Simone Sandelson was a portrait artist until one day almost two and a half years ago she answered a magazine ad seeking pen pals for death row inmates, reports CBS News correspondent Elizabeth Palmer.

"The first letter was incredibly difficult," said Sandelson. "I think in the end I just described the garden I was sitting in."

By chance, her correspondent turned out to be Jack Alderman, the longest serving inmate on death row.

And his letters transformed her art.

"It just gradually started to inspire me, comments that he made," said Sandelson. "There was one that he made, a butterfly arrived through the barbed wire and settled on his hand."

She began to paint Jack's world, of isolation and regret, haunting images of his dead wife's clothing.

Alderman was convicted of murdering his wife Barbara in 1974. For 33 years he has claimed his innocence. He has been a model prisoner.

Innocent or guilty, Sandelson believes justice will not be served by executing him.

"Anybody who's spent 33 years on death row has surely done their time," said Sandelson.

Her paintings, as a traveling exhibit and on a Web site, became the core of a campaign to save Alderman's life.

Finally, this summer, Sandelson traveled to the Jackson penitentiary where, behind closed doors, she met her pen pal.

"I'm just so impressed at his courage and integrity, actually, because he knows he probably will be executed," said Sandelson.

Alderman's father was there too, grateful to meet the artists who had painted a portrait of him holding a picture of his condemned son.

"Well I told her that I think angels sent her," said the elder Alderman. "I just think its something, its just unbelievable."

But then, on Oct. 5, a great blow.

Alderman's death warrant by lethal injection was issued.

The Supreme Court will soon consider whether lethal injection is a humane method of execution. In the meantime, some state have halted executions.

Georgia has not.

Alderman is to die on Oct. 19.

The news hit Sandelson hard. Her source of comfort? Alderman himself.

"He is completely ready to die," said Sandelson. "He'd prefer to live, but he's accepted the situation as it is. So he's actually very calm."

And the paintings she hoped might save him remain, a tribute to a most unlikely and enriching friendship.

--------------------

**To do:**
• a. Answer each from the pen pal article:
(i) What did Sandelson end up describing in her first letter?
(ii) In what year was Alderman convicted of murdering his wife?
(iii) On what date is Alderman scheduled to die?
• b. Render this sentence from the pen pal article in Spanish: "By chance, her correspondent turned out to be Jack Alderman, the longest serving inmate on death row."
• c. Reproduce everything in the pen pal article from "She began to" down to "a model prisoner.".
The listing has no connection to the pen pal article.

**Data excerpts:**

--------------------

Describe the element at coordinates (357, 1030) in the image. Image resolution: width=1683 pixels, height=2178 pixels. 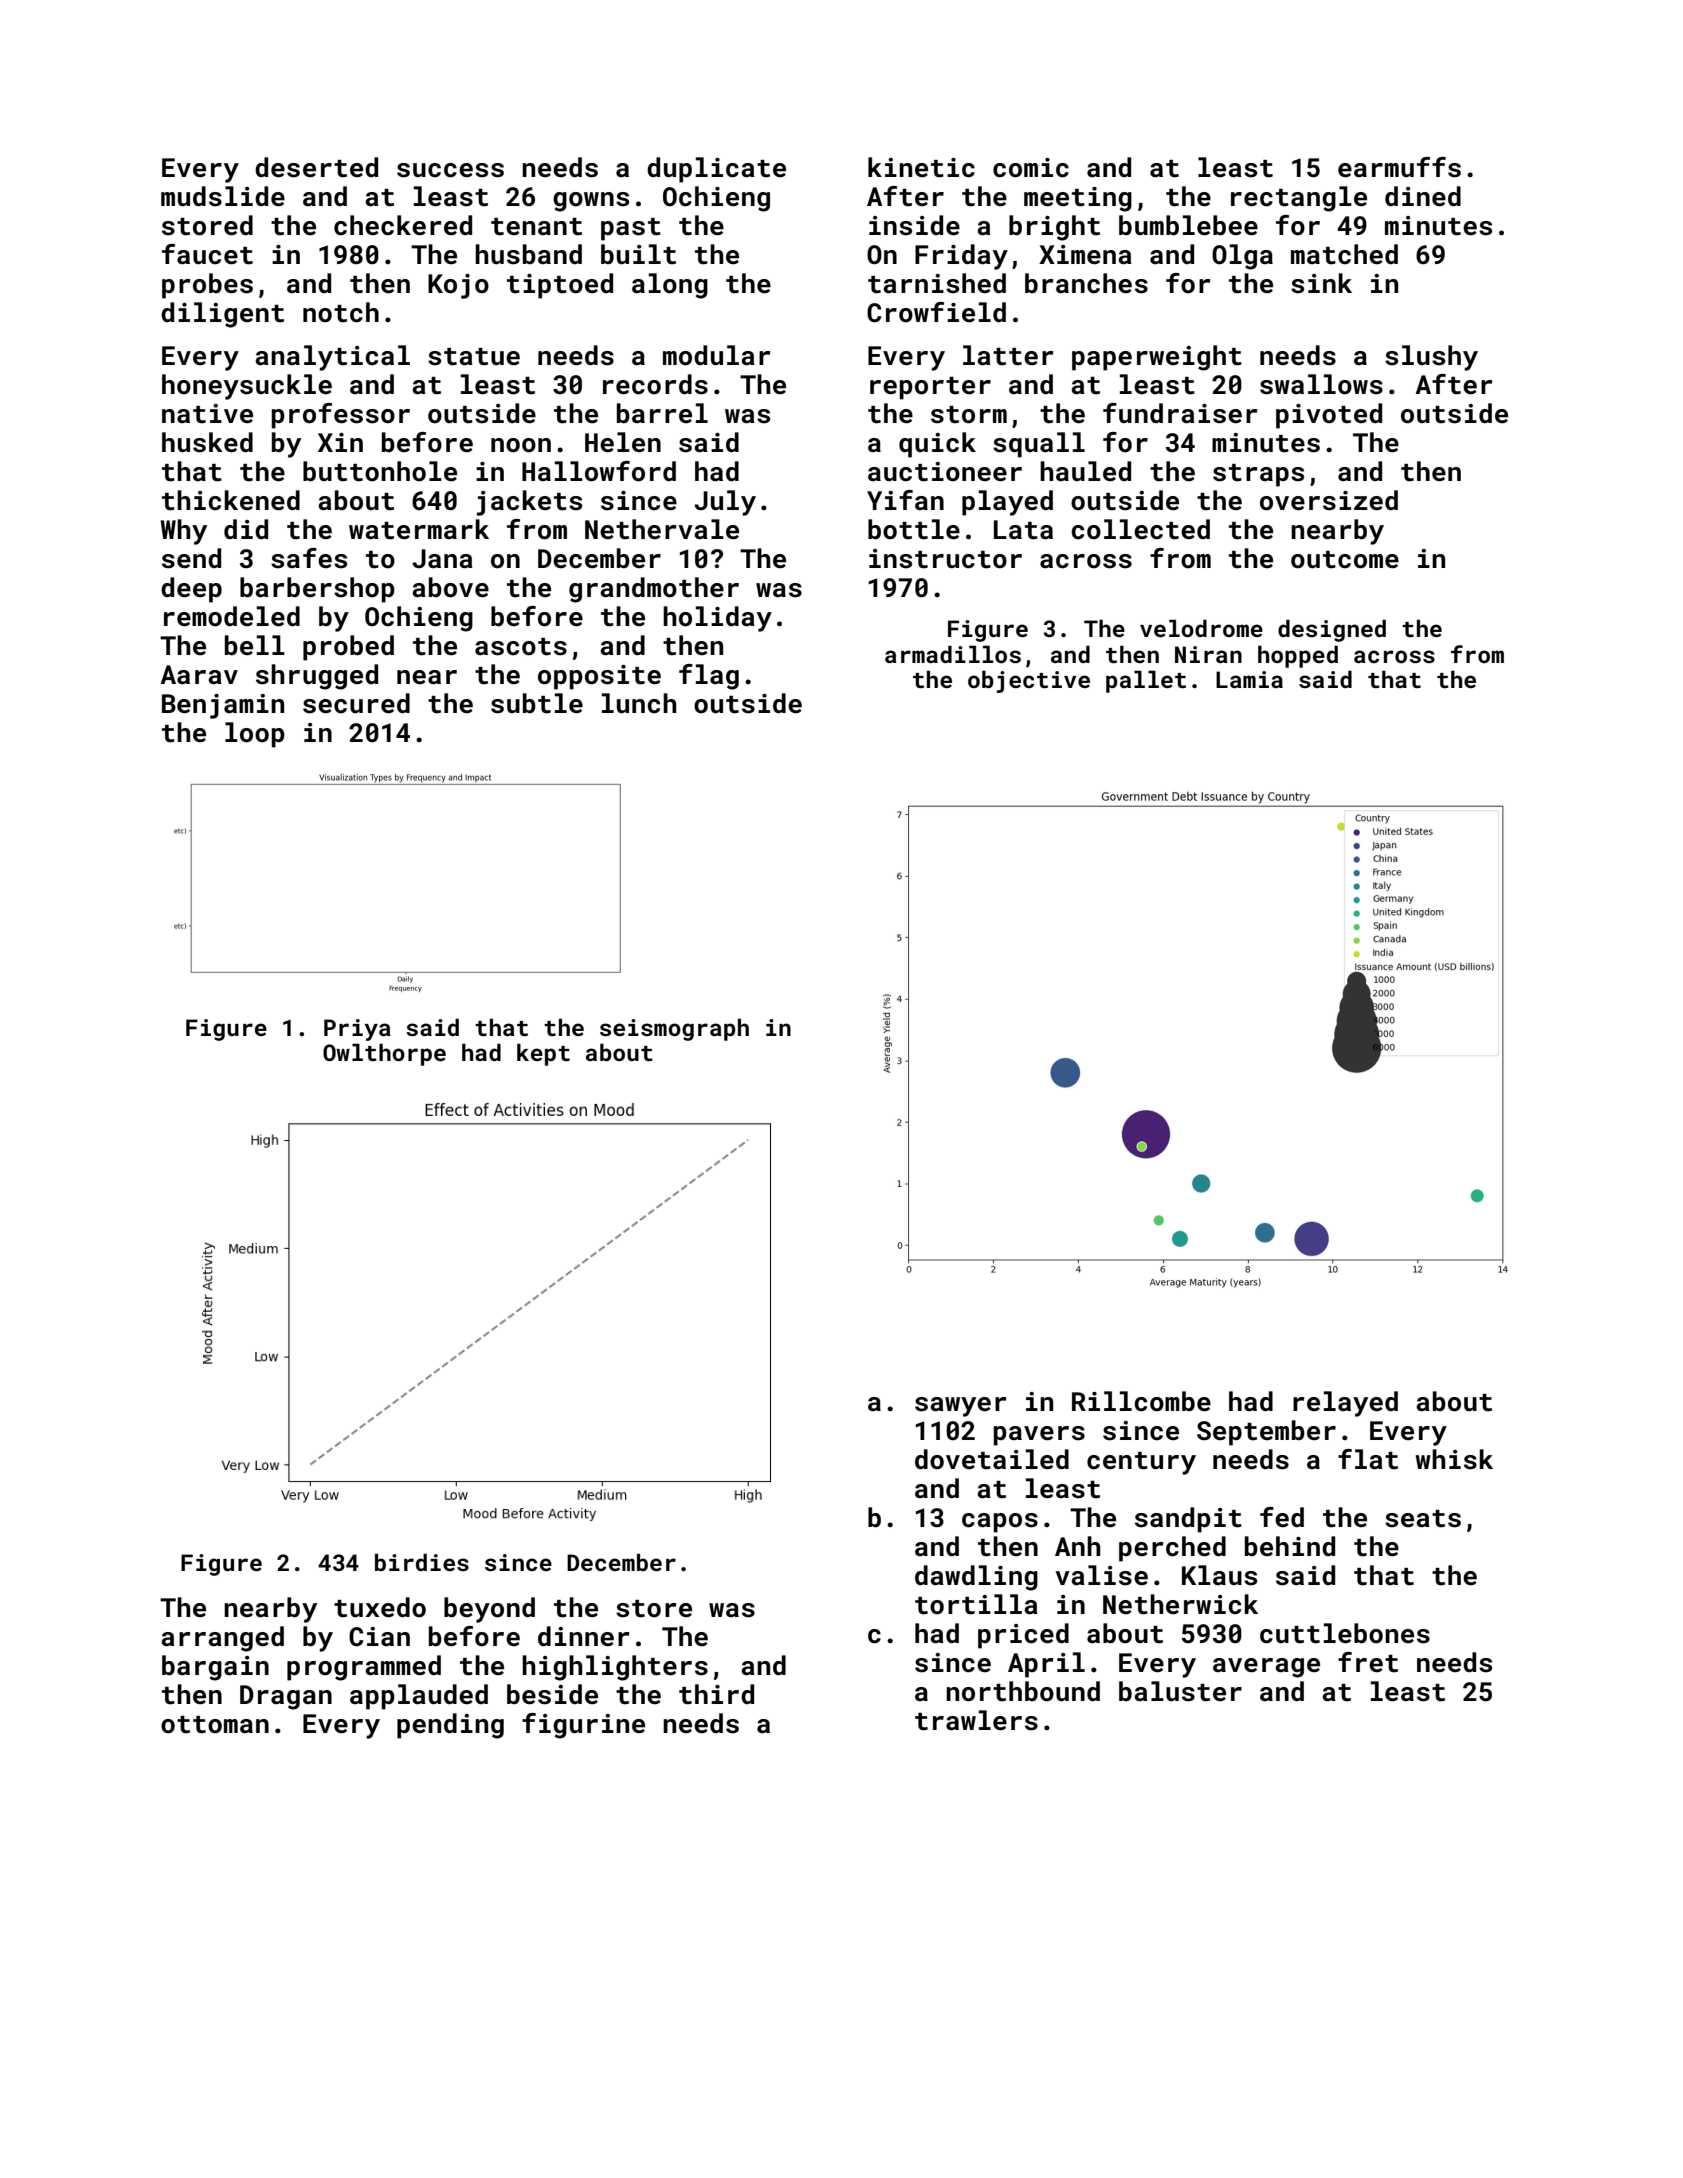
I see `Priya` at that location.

--------------------

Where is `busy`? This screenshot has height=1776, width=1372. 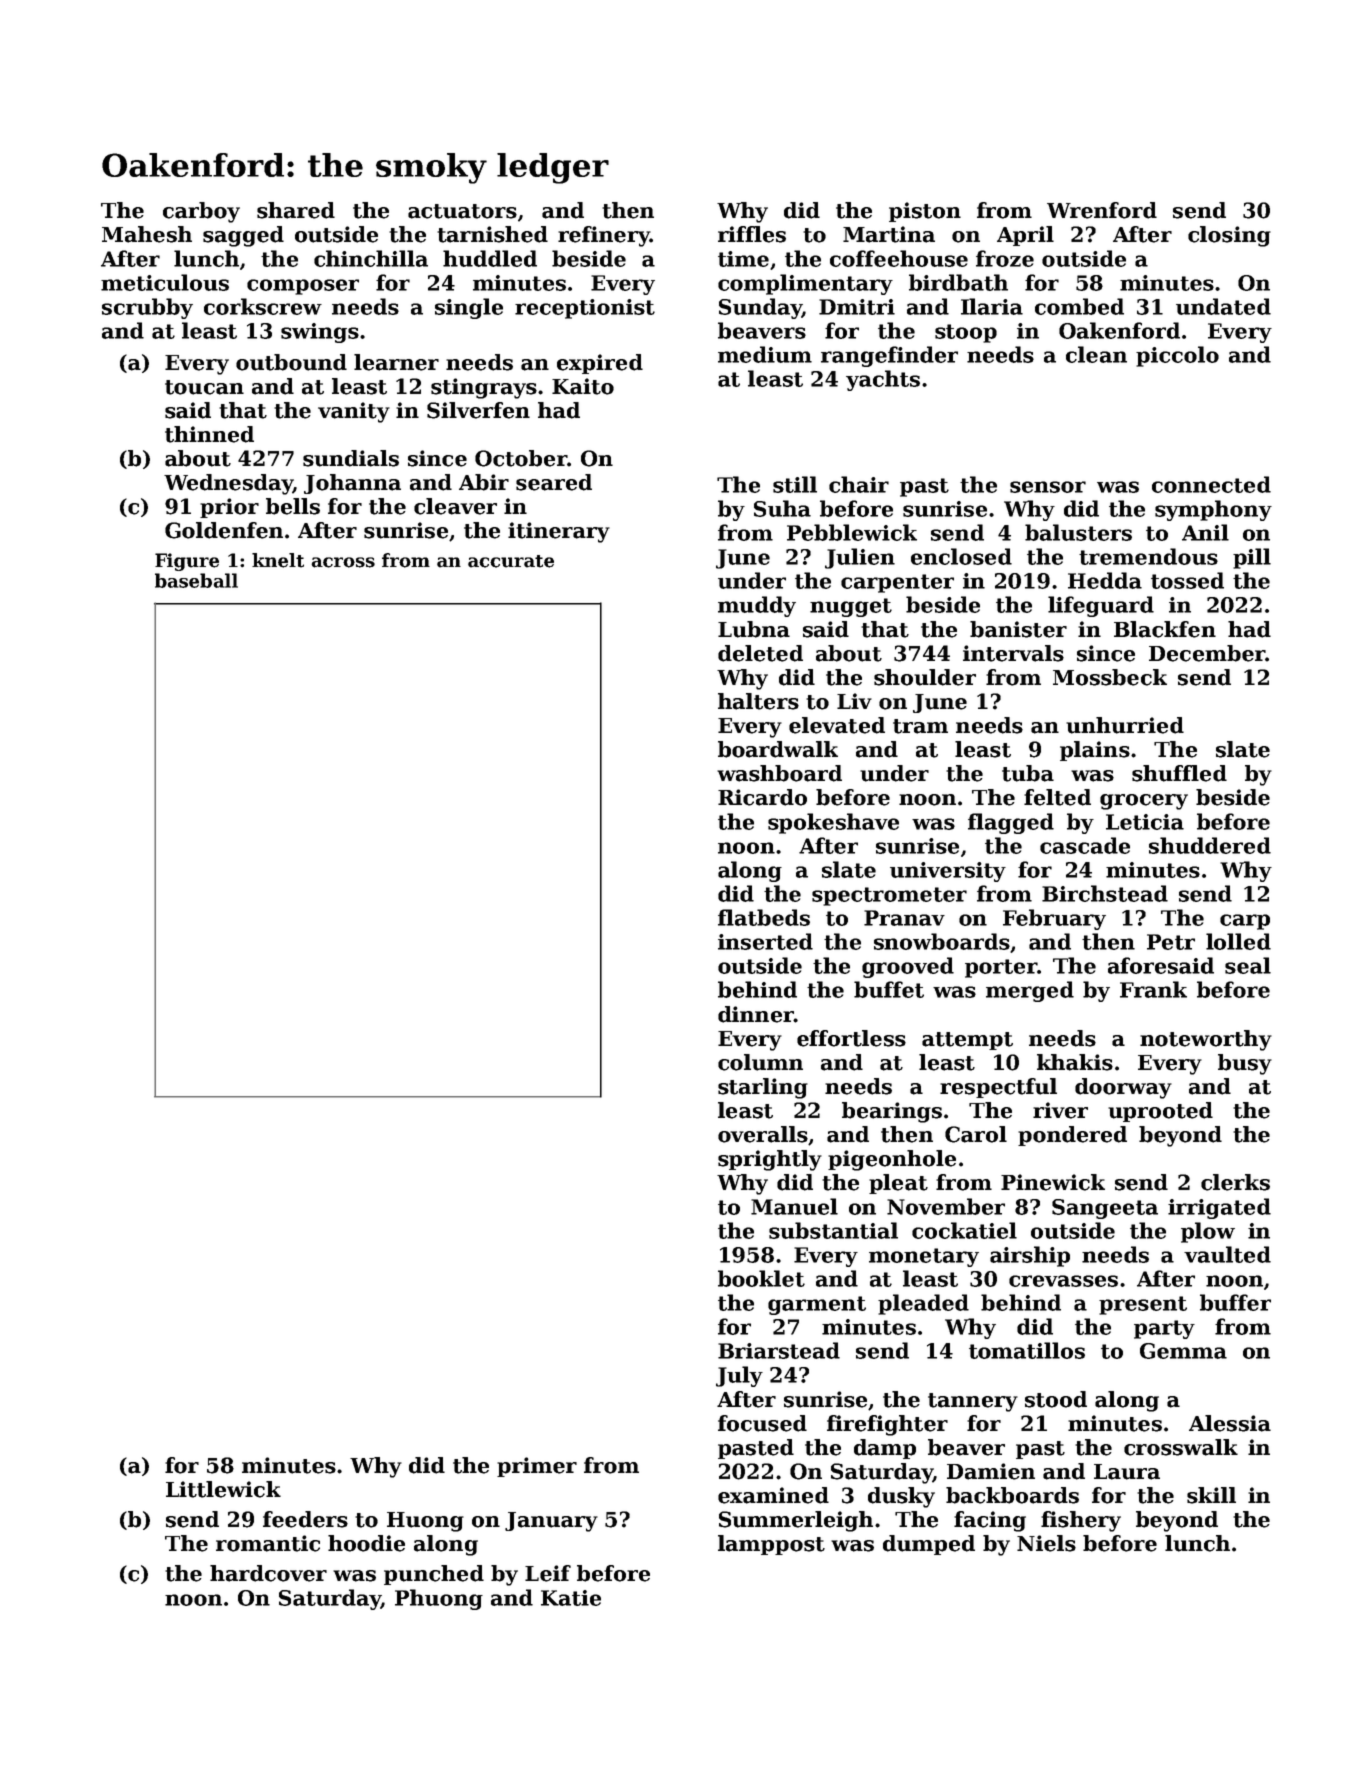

--------------------

**List of solutions:**
• a.
(i) The garden she was sitting in.
(ii) 1974.
(iii) Oct. 19.

• b. Por casualidad, su corresponsal resultó ser Jack Alderman, el recluso que más tiempo lleva en el corredor de la muerte.

• c.
She began to paint Jack's world, of isolation and regret, haunting images of his dead wife's clothing.

Alderman was convicted of murdering his wife Barbara in 1974. For 33 years he has claimed his innocence. He has been a model prisoner.